Data provided
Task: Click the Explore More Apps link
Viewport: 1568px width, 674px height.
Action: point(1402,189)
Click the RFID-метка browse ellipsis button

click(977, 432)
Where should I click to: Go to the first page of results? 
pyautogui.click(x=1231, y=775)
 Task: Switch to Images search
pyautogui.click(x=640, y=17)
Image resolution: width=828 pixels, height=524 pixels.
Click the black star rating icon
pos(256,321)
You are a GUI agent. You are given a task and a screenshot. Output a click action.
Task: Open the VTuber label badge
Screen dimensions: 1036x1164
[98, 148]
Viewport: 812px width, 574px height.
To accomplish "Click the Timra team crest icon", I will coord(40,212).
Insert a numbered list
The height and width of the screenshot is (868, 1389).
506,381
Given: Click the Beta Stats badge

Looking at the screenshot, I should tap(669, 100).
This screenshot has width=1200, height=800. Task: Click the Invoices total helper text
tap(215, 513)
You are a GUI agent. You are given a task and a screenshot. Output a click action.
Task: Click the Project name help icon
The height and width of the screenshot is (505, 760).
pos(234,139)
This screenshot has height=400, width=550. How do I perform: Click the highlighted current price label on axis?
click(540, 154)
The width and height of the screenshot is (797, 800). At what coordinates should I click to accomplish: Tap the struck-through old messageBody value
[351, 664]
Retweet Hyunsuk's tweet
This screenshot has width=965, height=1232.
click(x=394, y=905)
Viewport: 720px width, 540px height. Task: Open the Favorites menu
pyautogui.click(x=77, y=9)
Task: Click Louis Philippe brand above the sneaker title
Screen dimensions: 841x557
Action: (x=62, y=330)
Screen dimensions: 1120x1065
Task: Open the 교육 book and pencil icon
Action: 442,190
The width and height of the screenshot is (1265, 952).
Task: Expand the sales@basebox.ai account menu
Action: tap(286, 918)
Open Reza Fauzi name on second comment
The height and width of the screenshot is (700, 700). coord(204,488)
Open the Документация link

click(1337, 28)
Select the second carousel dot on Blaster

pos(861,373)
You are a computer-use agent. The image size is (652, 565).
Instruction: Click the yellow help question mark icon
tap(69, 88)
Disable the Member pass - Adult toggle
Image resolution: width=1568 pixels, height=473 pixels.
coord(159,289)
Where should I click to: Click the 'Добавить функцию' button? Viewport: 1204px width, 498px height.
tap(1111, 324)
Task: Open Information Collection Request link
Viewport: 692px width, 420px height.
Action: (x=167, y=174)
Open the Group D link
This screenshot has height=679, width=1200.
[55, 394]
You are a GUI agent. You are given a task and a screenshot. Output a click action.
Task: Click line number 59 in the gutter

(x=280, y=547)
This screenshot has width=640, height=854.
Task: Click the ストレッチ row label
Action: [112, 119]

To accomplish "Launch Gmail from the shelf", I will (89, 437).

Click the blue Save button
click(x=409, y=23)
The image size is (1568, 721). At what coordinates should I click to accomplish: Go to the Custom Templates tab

Instructions to follow
Set down, exactly and without anything extra, every line from the one that contains "Task: Open Information" through the final line of the material.

Response
Task: Open Information Collection Request link
Viewport: 692px width, 420px height.
Action: (x=167, y=174)
Open the Group D link
This screenshot has height=679, width=1200.
[55, 394]
You are a GUI agent. You are given a task and a screenshot. Output a click action.
Task: Click line number 59 in the gutter

(x=280, y=547)
This screenshot has width=640, height=854.
Task: Click the ストレッチ row label
Action: [112, 119]

To accomplish "Launch Gmail from the shelf", I will (89, 437).

Click the blue Save button
click(x=409, y=23)
The image size is (1568, 721). At what coordinates should I click to accomplish: Go to the Custom Templates tab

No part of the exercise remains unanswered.